Utilization of Quality by Design, Kinetic Modeling, and Computational Fluid Dynamics for Process Optimization and Scale-Up

Under acidic conditions, 16-α hydroxy prednisolone (16-AHP) reacts with n-butyraldehyde through acetalization and epimer conversion to produce budesonide. To further understand the conversion of epimers, a kinetic study was conducted. Epimer A is converted to epimer B depending on the temperature and time following acetalization. Failure mode and effect analysis (FMEA), followed by the design of experiments, was used to identify and optimize the crucial process parameters. After purification and crystallization, the finished product was obtained. Maintaining the necessary epimer ratio and regulating the contaminants within the specifications were the biggest hurdles to the process.

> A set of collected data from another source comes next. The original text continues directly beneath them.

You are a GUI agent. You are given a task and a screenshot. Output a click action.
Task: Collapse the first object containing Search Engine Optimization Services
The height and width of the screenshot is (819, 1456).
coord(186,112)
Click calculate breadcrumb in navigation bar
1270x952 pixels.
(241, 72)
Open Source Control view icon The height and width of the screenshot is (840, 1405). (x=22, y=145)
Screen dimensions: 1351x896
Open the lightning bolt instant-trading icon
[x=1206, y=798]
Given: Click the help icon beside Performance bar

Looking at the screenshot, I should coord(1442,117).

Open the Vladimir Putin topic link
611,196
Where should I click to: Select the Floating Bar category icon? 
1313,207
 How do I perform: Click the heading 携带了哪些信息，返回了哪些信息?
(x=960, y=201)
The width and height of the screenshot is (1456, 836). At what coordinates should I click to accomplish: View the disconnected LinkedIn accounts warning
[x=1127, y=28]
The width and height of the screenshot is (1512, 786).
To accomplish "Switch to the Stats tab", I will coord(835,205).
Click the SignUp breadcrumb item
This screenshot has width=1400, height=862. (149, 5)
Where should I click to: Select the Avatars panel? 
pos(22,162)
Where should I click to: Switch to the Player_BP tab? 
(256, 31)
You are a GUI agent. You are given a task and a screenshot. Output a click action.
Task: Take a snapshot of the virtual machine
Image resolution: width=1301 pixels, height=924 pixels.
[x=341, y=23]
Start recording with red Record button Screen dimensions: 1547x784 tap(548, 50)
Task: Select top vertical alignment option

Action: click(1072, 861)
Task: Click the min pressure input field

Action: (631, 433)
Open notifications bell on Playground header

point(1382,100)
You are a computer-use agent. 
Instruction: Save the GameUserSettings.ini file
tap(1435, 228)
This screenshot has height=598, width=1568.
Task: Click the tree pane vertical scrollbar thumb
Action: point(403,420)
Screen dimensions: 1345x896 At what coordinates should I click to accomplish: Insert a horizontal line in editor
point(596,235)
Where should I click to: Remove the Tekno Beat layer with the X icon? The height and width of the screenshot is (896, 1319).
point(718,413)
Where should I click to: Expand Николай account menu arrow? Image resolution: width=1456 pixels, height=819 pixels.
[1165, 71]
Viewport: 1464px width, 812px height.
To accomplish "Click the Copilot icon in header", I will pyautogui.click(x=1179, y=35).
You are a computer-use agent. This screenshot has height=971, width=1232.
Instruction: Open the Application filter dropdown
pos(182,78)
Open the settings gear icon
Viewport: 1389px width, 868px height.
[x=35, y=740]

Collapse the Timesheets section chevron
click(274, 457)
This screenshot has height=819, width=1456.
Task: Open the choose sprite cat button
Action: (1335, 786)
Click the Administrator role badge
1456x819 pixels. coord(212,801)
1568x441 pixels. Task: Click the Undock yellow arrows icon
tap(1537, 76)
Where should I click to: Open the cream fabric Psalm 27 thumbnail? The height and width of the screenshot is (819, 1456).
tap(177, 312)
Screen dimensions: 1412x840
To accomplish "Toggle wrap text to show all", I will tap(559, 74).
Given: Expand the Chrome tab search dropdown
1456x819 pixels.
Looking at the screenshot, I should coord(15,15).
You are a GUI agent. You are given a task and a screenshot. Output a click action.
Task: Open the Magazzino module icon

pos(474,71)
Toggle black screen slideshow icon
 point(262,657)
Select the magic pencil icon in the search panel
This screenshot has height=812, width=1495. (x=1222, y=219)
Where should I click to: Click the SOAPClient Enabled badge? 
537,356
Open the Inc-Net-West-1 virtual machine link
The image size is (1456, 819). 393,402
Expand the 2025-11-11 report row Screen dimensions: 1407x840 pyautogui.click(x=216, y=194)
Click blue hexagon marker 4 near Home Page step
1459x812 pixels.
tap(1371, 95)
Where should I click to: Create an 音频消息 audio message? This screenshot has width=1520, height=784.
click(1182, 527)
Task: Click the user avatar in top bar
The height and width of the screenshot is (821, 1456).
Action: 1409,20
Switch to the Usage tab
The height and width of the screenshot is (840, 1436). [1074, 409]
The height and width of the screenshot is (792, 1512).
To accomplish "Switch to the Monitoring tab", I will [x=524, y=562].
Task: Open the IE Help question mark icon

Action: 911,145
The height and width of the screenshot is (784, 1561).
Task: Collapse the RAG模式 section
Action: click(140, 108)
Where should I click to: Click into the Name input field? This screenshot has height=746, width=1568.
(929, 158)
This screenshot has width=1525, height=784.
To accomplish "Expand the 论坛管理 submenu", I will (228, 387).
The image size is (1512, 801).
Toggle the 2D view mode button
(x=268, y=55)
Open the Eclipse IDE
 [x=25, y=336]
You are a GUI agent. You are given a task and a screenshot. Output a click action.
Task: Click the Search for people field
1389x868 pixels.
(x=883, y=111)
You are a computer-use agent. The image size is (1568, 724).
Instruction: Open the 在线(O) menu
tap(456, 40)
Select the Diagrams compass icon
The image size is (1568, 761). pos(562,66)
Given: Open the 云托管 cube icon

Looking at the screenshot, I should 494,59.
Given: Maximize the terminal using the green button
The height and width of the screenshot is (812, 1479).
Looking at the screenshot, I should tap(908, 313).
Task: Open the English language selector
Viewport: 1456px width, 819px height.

Even though all critical process parameters (CPPs) were under control and the mixing or velocity profile was accurately matched by computational fluid dynamics (CFD) simulation, it was a surprise when a few oxidation impurities formed at substantially higher levels during scale-up. To find the underlying causes, a thorough investigation was made. It was discovered that certain oxidation impurities were created during crystallization in the presence of dissolved oxygen, a metal reactor vessel, the temperature of the solution, and traces of hydrobromic acid (HBr). The process was successfully scaled-up with the desired quality after reoptimization and the establishment of an appropriate control approach for the CPPs.